In fact, sports-related head trauma in general, and concussions in particular, will be one of the biggest, if not THE biggest sports issue in the next decade. The NFL will be thrust right into the middle of it.

For years, the NFL ignored the concussion issue, then they disputed it, then they simply downplayed it. Now, after a variety of player lawsuits, and a growing mound of evidence indicating that brain trauma from football activities can lead to multiple physical, mental and emotional problems — both in the short-and-long-term — the most popular professional sports league in the United States is finally taking some positive steps.

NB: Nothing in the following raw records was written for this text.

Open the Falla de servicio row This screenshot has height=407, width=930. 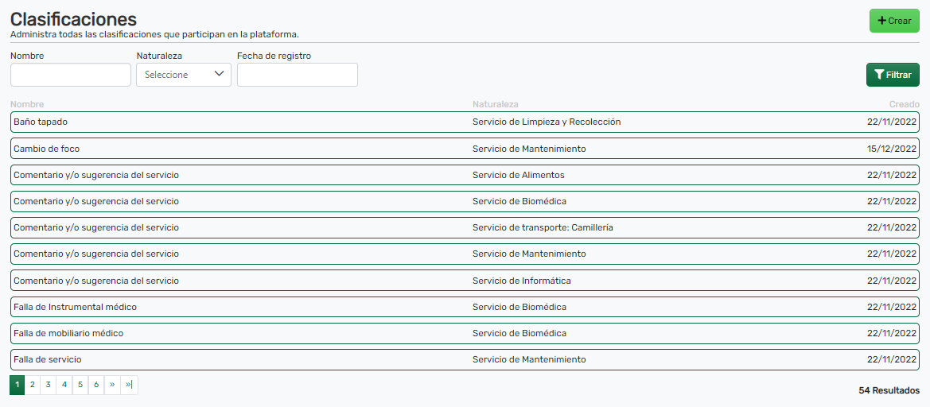tap(465, 359)
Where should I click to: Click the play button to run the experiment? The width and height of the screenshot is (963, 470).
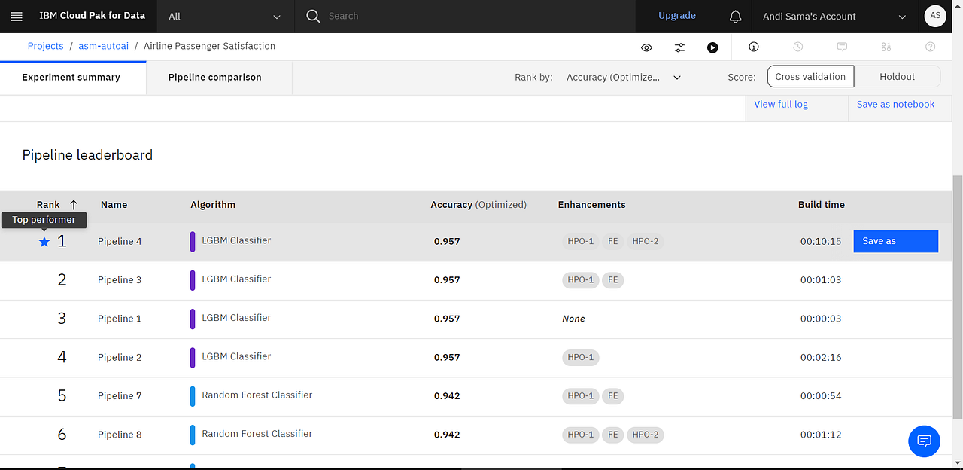click(x=712, y=47)
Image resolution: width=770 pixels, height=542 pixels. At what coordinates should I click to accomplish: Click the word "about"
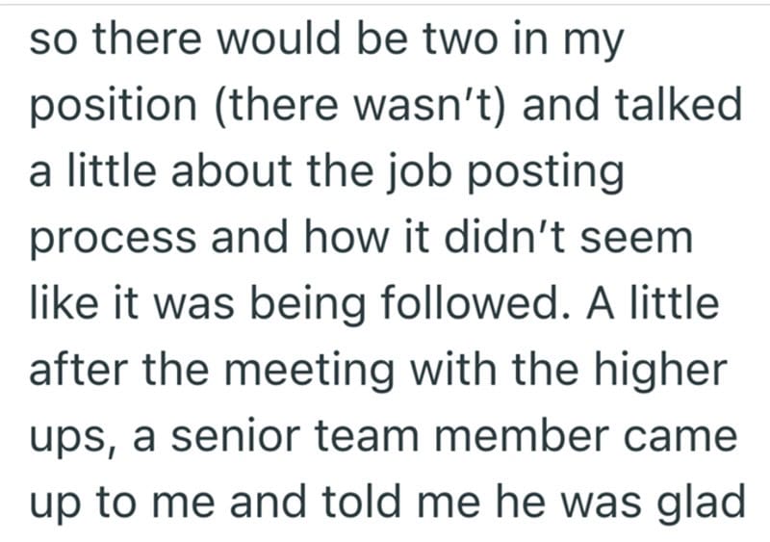(218, 172)
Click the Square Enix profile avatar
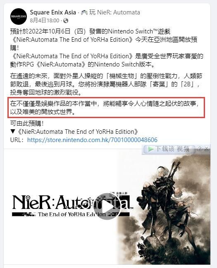Image resolution: width=217 pixels, height=268 pixels. tap(19, 17)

But those steps don’t come easily. In fact, they seem to result only after new research reports or controversial stories. For example, in reaction to the Cleveland Browns questionable treatment of quarterback Colt McCoy after he was hit on the head during a Dec. 8th game, the NFL will now pay for a certified independent trainer, not affiliated with either team, to be at every game to assist in checking for possible concussions. The trainers will be approved by the players union. The policy unfortunately falls short of having an independent neurologist on the sidelines at every game to perform concussion checks.

The NFL should be leading the movement on concussion prevention and awareness. Instead, they’re having to be dragged by their fingernails to address the issue and most of their concussion-related actions to date feel more like public relations tactics than a deep concern and appreciation for the seriousness of the issue.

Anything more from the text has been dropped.